**Trecho do documento**
==================================================
O especialista afirma que o questionamento diante do tema tem reflexo positivo e pode servir como um verdadeiro incentivo para a realização de estudos científicos sobre o fenômeno da experiência de quase-morte. “Estamos ainda nos primórdios da compreensão do universo psíquico e da consciência, o que exige humildade e autêntico espírito científico”, explica.

Muitos que passam por esse tipo de experiência buscam as religiões para ter explicações ou conforto. Segundo o padre Adailton Mendes, da paróquia São Camilo – que realiza atendimento religioso nos hospitais de Base, Sarah Kubitschek, Santa Luzia e Hmib –, os acontecimentos da experiência podem variar de acordo com a crença do paciente. “Já ouvi relatos de católicos que descrevem ter visto a Virgem Maria ou uma figura feminina com manto branco e feições dóceis. Com certeza, os postulados do caminho espiritual de cada um podem definir o tipo de experiência”, explica o religioso.

Outro ponto ressaltado pelo padre está na maneira em que os fiéis encaram a morte após esse tipo de vivência. “Um fator considerável é que esses indivíduos encaram isso como uma segunda chance. Nossa cultura não nos ensina a morrer. Ela nos ensina a desfrutar a vida. Mas isso não significa qualidade e realização. Vivemos em uma sociedade que pratica a negação da morte e não fomos ensinados a viver. Isso com certeza faz parte de um dilema antropológico”, destaca o padre.

O espiritismo qualifica a EQM como desdobramento: 'Há médiuns que conscientemente conseguem sair do seu corpo e analisam tudo que está a sua volta', diz Adilson Mariz, presidente da Comunhão Espírita (Raimundo Sampaio/ Encontro/ DA Press)
O espiritismo qualifica a EQM como desdobramento: "Há médiuns que conscientemente conseguem sair do seu corpo e analisam tudo que está a sua volta", diz Adilson Mariz, presidente da Comunhão Espírita
Depois de muitos anos realizando atendimentos em ambiente hospitalar, ele ouviu testemunhos variados e a maioria deles tem um ponto em comum: uma sensação agradável e tranquilizante. “A percepção de inteireza é um dos elementos mais significativos para quem passa por essa experiência”, afirma Adailton, que é da ordem camiliana e se dedica com afinco à área da saúde.
==================================================
**Dados do exercício**
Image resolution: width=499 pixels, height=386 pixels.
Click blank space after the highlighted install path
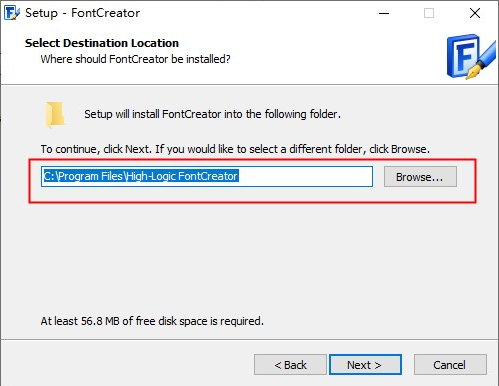point(305,176)
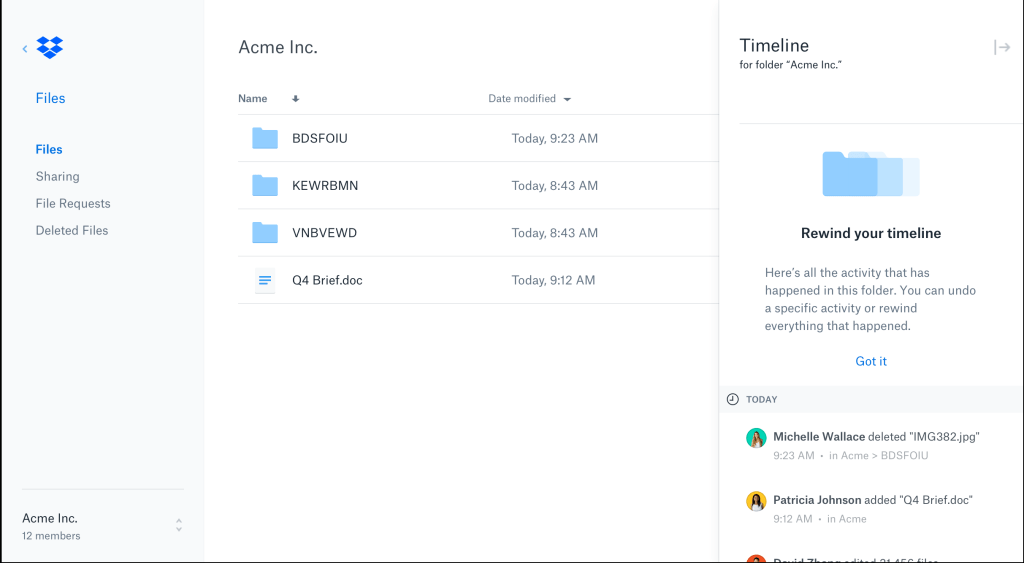The image size is (1024, 563).
Task: Collapse the Timeline panel with arrow icon
Action: pyautogui.click(x=1001, y=47)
==================================================
**Tarefas a realizar**
A - Reproduza fielmente a passagem do texto sobre a experiência de quase-morte que começa em "O espiritismo qualifica a EQM como desdobramento: 'Há" e termina em "Encontro/ DA Press)".
B - Responda às perguntas com base no texto sobre a experiência de quase-morte:
(i) Em quais hospitais a paróquia São Camilo realiza atendimento religioso?
(ii) Como o espiritismo qualifica a EQM?
(iii) Que ponto em comum tem a maioria dos testemunhos ouvidos pelo padre Adailton?
C - Retome o texto sobre a experiência de quase-morte e dê continuidade a ele a partir do ponto em que termina.
Os dados não são necessários para resolver as tarefas.

**Respostas das tarefas**
A -
O espiritismo qualifica a EQM como desdobramento: 'Há médiuns que conscientemente conseguem sair do seu corpo e analisam tudo que está a sua volta', diz Adilson Mariz, presidente da Comunhão Espírita (Raimundo Sampaio/ Encontro/ DA Press)

B -
(i) Nos hospitais de Base, Sarah Kubitschek, Santa Luzia e Hmib.
(ii) Como desdobramento.
(iii) Uma sensação agradável e tranquilizante.

C -
Na interpretação budista, esse tipo de experiência pode ser considerada um renascimento. Segundo a monja Cris E-Gen, mais importante do que pensar na pós-vida é aproveitar a vida na Terra para praticar a bondade. “Para nós, apenas a ciência pode explicar e qualificar a experiência de quase-morte.”

Já a doutrina espírita, fundada por Allan Kardec, qualifica esse tipo de experiência como desdobramento. “Durante o sono, podemos vivenciar um desdobramento. Há médiuns que conscientemente conseguem sair do seu corpo e analisam tudo que está à sua volta. As pessoas que passam por essa experiência e não possuem essa mediunidade podem ficar surpresas, principalmente se isso acontece diante de uma situação extrema”, ressalta Adilson Mariz, presidente da Comunhão Espírita.

O Livro dos Espíritos, uma das obras que servem como base para o caminho espiritual fundado no período do Iluminismo francês, aborda essa experiência como um tipo de “emancipação da alma” e afirma que os corpos físico e espiritual são interligados por um cordão prateado através do que os espíritos classificam como perispírito, um fluido que segundo a crença é responsável por ligar o corpo ao espírito.

“Essas experiências de quase morte são interessantes exatamente para o despertar de  sociedade materialista em relação ao lado espiritual da vida. Isso é um fato valioso  principalmente com pessoas que não aceitam a sobrevivência no espírito e como certeza influencia esses indivíduos à busca pela espiritualidade”, conclui Adilson.